A futuristic gesture: PointGrab aims to bring remote motion control to iOS devices

You can use remote gestures to control your laptop, your video game console and your TV. So why not the device you use more than any other?

In a similar fashion to how Microsoft’s Kinect brought gesture controls to the Xbox, PointGrab, using a different technology, is trying to bring hands-free, gesture-based control to iOS games and apps. Gestures can be easily learned and perhaps even more natural than learned input mechanisms like tap to zoom or pinch to enlarge, PointGrab CEO Assaf Gad argues.

“The same way we as people interact with each other, we can allow devices to understand our body language,” he told me via Skype from PointGrab’s headquarters in Hod Hasharon, Israel last week.

For example, he said, all children know the finger-to-lips “shush” gesture that means “quiet down.” So, rather than hunting for a button or volume menu to lower the volume, why can’t our devices know that action means we want the sound muted?

Motion control can be natural and fun — hands-free Angry Birds, anyone? — but occasionally necessary too: devices that understand remote gestures would let you, for example, scroll down the recipe you have open on your iPad while your hands are still wet or covered in raw egg.

How it works

PointGrab doesn’t require additional hardware to make this happen — it uses the device’s own camera. PointGrab’s technology uses motion-detecting algorithms to identify the X and Y coordinates of a person’s hand through the camera. Gad says the software can detect a single finger up to 17 feet away. Here’s a video Laptop Mag shot at CES 2013 of a free app PointGrab created simply to demonstrate its technology on an iPhone or iPad.

You can also download that app, called CamMe, from the iOS App Store yourself. I tried it out and it works as promised although it’s occasionally a bit slow: if you want a self-portrait or group photo but don’t have Inspector Gadget arms, you can use this by setting your device on something, raising your hand to turn on the camera from a couple feet away and closing your fist when you’re ready. The app counts down three seconds before snapping the photo. The downside is you’re using the front-facing camera, which isn’t as good as the iPhone’s rear camera.

Gad emphasizes that this isn’t supposed to replace a touchscreen altogether but is for use in certain cases: “We’re extending a user interface for specific scenarios in mobile.”

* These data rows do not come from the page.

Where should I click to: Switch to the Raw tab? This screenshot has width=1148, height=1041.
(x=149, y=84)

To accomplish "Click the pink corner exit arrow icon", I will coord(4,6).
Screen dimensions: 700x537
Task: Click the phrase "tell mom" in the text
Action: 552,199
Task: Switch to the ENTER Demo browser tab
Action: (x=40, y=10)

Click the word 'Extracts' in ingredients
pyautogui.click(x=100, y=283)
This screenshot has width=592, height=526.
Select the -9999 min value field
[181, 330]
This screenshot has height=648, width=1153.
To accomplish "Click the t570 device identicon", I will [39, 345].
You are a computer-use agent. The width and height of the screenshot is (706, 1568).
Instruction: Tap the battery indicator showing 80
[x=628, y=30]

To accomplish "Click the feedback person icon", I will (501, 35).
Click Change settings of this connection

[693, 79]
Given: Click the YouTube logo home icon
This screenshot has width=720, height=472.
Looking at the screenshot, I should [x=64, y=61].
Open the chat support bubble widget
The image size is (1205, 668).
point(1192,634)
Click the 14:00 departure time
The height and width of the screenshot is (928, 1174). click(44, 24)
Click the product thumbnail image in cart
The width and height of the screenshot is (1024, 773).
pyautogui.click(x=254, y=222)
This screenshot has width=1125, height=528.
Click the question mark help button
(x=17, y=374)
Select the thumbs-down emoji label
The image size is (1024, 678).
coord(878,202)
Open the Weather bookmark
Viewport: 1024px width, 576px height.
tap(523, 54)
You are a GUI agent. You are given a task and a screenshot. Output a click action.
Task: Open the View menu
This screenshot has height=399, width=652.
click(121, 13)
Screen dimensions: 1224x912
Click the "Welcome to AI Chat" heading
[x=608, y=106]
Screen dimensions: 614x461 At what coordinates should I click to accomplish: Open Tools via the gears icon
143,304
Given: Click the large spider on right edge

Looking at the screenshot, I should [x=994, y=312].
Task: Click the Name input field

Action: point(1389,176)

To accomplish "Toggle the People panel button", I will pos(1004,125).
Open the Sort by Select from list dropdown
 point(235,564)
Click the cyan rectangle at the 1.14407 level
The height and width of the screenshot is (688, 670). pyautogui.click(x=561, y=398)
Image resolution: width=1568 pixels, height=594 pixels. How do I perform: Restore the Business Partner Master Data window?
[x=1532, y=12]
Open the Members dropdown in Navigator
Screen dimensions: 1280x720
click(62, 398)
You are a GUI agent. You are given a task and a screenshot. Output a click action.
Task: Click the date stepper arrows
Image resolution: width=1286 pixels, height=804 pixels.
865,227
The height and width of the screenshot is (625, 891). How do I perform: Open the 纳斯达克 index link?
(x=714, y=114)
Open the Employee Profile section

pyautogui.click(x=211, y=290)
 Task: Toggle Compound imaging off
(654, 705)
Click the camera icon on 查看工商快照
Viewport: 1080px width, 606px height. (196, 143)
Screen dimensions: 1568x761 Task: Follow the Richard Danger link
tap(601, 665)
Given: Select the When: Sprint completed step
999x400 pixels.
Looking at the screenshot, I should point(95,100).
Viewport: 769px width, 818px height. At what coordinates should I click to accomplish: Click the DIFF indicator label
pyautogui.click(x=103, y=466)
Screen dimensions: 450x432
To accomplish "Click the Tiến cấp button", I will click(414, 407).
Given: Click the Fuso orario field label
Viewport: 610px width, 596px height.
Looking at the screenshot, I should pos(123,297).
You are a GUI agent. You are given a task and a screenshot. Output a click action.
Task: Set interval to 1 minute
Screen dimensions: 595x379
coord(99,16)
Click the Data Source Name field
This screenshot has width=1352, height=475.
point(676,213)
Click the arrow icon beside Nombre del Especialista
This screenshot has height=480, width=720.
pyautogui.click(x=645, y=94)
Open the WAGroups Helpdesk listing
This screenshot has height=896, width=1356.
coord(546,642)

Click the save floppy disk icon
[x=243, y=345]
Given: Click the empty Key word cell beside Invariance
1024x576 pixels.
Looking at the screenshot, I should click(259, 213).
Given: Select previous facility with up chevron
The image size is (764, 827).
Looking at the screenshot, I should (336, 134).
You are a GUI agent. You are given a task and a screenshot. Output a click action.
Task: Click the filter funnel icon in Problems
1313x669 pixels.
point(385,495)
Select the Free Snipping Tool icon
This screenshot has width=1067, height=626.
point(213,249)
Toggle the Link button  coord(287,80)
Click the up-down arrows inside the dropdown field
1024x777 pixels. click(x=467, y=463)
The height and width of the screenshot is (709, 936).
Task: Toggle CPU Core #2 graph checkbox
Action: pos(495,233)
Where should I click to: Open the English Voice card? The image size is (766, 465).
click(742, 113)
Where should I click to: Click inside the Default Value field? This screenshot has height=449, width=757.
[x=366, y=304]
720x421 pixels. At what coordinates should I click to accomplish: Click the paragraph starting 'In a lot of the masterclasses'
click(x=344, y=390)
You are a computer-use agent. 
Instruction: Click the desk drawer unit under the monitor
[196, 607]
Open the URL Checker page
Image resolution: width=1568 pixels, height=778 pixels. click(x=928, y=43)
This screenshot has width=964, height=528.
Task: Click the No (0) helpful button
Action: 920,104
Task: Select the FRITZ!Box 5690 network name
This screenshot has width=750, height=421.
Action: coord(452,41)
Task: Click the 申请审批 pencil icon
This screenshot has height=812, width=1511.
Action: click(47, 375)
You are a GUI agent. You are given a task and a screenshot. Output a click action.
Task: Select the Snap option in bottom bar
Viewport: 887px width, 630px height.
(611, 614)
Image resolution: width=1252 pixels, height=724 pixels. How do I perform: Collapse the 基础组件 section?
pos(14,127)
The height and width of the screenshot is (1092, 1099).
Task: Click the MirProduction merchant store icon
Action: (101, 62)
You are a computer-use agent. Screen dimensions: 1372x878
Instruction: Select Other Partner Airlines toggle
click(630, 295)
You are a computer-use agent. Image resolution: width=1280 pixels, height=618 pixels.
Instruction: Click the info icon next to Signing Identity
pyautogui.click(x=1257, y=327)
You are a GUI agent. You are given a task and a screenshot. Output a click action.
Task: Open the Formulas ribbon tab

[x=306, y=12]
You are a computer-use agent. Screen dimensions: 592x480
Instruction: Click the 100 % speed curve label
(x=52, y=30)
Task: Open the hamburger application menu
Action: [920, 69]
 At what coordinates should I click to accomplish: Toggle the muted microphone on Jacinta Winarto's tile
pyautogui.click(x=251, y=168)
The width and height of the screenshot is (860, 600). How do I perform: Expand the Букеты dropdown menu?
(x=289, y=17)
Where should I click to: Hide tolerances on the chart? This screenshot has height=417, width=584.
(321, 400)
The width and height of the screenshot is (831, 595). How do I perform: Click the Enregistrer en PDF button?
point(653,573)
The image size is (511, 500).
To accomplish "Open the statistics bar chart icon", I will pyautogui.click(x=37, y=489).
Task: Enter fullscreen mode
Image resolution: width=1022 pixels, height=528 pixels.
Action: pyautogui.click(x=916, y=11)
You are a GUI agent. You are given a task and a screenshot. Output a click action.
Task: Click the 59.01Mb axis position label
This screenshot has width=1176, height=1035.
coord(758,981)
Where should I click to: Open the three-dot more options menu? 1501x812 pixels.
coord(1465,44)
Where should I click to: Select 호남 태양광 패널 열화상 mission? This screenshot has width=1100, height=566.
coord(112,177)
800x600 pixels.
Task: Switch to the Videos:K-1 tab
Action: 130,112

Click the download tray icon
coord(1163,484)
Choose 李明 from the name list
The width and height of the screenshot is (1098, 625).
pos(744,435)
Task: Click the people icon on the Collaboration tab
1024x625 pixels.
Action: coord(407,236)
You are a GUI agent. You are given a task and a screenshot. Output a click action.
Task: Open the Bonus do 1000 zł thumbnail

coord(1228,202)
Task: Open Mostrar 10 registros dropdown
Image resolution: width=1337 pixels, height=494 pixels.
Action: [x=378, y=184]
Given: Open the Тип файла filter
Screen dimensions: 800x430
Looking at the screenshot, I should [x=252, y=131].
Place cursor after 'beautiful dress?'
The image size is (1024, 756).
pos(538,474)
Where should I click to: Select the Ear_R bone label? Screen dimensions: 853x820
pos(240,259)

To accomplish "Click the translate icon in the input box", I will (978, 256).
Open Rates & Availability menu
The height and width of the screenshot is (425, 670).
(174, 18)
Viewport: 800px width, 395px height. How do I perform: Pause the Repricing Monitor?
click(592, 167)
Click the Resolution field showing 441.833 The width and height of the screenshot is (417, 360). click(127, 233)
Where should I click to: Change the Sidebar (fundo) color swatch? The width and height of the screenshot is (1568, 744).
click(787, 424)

A gesture-controlled future

But there’s growing momentum in this space. In the living room, it’s already moved from futuristic fantasy to Thing Normal People Use, thanks to Microsoft’s success with the Kinect. And Samsung, the world’s largest TV maker, wants to replace your remote with your hand when controlling its new smart TVs.

CamMe_iPadBut the most high profile up-and-comer now trying to make gesture-based computing happen for a broader user segment is Leap Motion, whose mission is to bring 3D motion control to computers. (Its website contains the rather cheeky phrase, “Typing? Seriously? That’s fine for writing a novel.”) It recently got $ 30 million in venture funding to try to pull this off.

PointGrab, meanwhile, has been around since 2008. Its gesture-control software has been in Fujitsu laptops since 2010, and the company has worked with Asus and Samsung on laptops too. But PointGrab is looking past laptops now; it wisely sees the future is more mobile and is attempting to get developers interested in using the technology in their iOS apps.

The thing LeapMotion has going for it that PointGrab does not yet is active third-party developer interest — there are 12,000 developers working with LeapMotion’s SDK. But PointGrab hopes to change that soon. This week at Mobile World Congress in Barcelona, PointGrab is for the first time opening up its SDK to anyone who wants to give it a whirl.

Gad is particularly hoping for forward-thinking developers who aren’t satisfied with only touch or voice-based control of the iPhone or iPad. “I think existing applications always try to find another way for interaction or another way to suggest new features to the user. I believe our technology will ad another capability.”

PointGrab’s SDK will be free at first for those who have “good ideas” for how to apply the software to their apps.